The airgun rifle Crawford carried is suitable for hunting small game, according to the manufacturer. The airgun rifle was already unpacked, and Crawford went to the store to buy a BB gun, Wright said. Earlier, relatives had said Crawford was also planning to buy food for a local cookout he was attending with his friend, Tasha Thomas, who accompanied him in the store.

Wright said the surveillance video he has seen showed that Fairborn resident Angela Williams, 37, at one point was in the same aisle as Crawford, and she appeared “completely unconcerned” about Crawford. Williams, who worked in a Springfield nursing home, suffered an apparent heart attack and died later that evening in the tumult to flee the store after police fired on Crawford.

”He was doing nothing wrong in Walmart,” Wright said. “He was doing what Walmart wanted. He was shopping. He was doing nothing more, nothing less, than just shopping.”

‘I’m still numb’

From Wright’s viewing of the surveillance video, Crawford’s side was presented to officers when he was shot, holding the airgun rifle butt in hand, barrel resting on the floor, Wright said. Crawford was shot in the left arm near his elbow.

“He did not point the BB gun at anyone,” Wright said. “He did not threaten anyone. He did not appear to even look at anyone else in the store.”

From what he saw in the video, Crawford had no opportunity to put the BB gun down, the attorney said.

At 8:26 p.m. Aug. 5, according to the 911 call Beavercreek police released, a voice can be heard shouting a demand, followed immediately by gunfire. Then screams are heard.

Wright insisted the video shows Crawford “made no aggressive movement toward the police.”

He added, “He was shot almost immediately upon their (the police officers’) arrival.”

“I was speechless,” Crawford Jr. said when asked about his reaction to the video. “I’m still in disbelief.
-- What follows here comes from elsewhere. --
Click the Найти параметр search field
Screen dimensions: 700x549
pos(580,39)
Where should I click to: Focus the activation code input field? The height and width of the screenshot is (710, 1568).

I’m still numb.”

Schulte said Crawford Jr. is a former parole officer. “He has trusted law enforcement his whole life,” Schulte said.

DeWine met with 60 local pastors on Monday at a Dayton church, asking for their help in maintaining community peace. Wright echoed those concerns.

“Violence in response to police violence is no solution to the unjust killing of John Crawford, and we share the same thoughts as the pastors had yesterday,” Wright said. “But peaceful demonstration is a cherished First Amendment right and an effective way to shed light on the unjust killing of John Crawford.”